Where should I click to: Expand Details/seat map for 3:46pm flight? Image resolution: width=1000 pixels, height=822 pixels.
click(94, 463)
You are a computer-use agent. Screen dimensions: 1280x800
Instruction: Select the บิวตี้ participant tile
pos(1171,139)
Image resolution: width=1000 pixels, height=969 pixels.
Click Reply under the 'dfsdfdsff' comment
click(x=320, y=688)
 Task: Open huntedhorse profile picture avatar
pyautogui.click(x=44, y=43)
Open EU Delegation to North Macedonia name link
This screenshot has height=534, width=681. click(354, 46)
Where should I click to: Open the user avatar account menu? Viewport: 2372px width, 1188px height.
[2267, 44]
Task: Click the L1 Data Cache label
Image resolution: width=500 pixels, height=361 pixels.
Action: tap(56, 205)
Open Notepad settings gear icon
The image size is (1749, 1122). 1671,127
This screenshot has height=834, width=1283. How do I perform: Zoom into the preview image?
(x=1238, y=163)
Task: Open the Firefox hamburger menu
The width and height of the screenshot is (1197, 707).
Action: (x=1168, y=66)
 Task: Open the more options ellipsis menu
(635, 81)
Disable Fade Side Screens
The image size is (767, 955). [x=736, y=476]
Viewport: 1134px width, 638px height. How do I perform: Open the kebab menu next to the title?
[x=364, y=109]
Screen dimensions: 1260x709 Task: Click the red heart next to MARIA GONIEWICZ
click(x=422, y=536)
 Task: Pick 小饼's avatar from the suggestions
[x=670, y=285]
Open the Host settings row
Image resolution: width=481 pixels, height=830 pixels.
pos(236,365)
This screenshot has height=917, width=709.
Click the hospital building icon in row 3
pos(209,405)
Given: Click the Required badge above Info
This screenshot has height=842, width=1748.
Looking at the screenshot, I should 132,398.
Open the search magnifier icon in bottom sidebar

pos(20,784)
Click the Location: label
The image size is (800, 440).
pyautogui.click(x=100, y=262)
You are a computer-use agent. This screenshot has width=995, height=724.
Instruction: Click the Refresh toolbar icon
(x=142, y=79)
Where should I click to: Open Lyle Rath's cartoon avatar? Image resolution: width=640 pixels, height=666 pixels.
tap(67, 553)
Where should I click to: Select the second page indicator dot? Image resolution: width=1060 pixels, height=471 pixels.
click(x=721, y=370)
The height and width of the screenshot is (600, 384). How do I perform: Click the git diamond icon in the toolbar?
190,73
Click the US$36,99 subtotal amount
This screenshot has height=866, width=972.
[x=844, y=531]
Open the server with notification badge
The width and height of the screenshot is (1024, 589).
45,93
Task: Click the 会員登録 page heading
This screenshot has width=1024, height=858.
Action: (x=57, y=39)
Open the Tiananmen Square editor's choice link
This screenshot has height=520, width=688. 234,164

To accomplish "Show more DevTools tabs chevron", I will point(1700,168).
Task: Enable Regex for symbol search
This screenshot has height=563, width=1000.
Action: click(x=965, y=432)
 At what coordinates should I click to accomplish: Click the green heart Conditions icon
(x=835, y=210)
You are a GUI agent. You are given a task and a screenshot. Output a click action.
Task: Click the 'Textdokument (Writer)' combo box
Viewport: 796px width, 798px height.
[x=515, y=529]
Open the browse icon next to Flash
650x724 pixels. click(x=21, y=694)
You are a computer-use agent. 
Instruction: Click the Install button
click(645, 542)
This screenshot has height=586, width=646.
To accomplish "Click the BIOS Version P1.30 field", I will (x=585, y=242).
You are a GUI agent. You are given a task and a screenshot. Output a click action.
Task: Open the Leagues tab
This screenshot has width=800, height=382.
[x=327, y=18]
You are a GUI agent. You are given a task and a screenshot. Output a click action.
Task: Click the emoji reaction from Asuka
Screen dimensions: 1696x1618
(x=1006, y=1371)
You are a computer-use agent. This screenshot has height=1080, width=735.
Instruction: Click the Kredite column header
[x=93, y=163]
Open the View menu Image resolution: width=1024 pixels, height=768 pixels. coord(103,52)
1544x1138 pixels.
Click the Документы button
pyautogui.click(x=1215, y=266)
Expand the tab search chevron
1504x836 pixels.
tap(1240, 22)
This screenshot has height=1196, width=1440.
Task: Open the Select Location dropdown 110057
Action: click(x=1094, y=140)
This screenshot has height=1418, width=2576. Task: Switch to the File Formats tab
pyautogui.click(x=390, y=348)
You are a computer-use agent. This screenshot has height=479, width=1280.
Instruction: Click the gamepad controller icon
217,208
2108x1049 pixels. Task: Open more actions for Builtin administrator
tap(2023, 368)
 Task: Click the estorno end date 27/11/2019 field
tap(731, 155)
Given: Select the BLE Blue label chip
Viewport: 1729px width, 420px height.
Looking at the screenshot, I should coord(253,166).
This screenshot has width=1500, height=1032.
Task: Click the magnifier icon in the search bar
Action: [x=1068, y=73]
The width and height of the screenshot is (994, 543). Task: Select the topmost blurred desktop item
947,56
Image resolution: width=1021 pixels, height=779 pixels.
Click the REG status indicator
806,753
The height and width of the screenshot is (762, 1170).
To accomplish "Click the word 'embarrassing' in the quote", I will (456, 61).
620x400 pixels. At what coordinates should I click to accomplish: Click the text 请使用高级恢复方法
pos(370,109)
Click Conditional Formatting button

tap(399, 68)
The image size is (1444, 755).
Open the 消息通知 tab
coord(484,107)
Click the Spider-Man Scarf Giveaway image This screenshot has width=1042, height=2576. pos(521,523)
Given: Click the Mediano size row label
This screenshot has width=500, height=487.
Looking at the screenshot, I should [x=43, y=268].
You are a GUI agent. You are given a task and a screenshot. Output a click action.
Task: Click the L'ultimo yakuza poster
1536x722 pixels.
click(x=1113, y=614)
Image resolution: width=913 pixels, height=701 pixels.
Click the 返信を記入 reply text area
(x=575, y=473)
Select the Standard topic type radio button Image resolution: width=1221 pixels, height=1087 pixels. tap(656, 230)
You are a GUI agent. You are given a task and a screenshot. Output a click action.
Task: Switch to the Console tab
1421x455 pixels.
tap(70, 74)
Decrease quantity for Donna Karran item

· · · · ·

All lines above from the one holding "Task: Open the Leagues tab" to the one holding "has height=1080, width=735.", inclusive, are to be copied exactly; no other line is wanted.

Task: Open the Leagues tab
This screenshot has width=800, height=382.
[x=327, y=18]
You are a GUI agent. You are given a task and a screenshot. Output a click action.
Task: Click the emoji reaction from Asuka
Screen dimensions: 1696x1618
(x=1006, y=1371)
You are a computer-use agent. This screenshot has height=1080, width=735.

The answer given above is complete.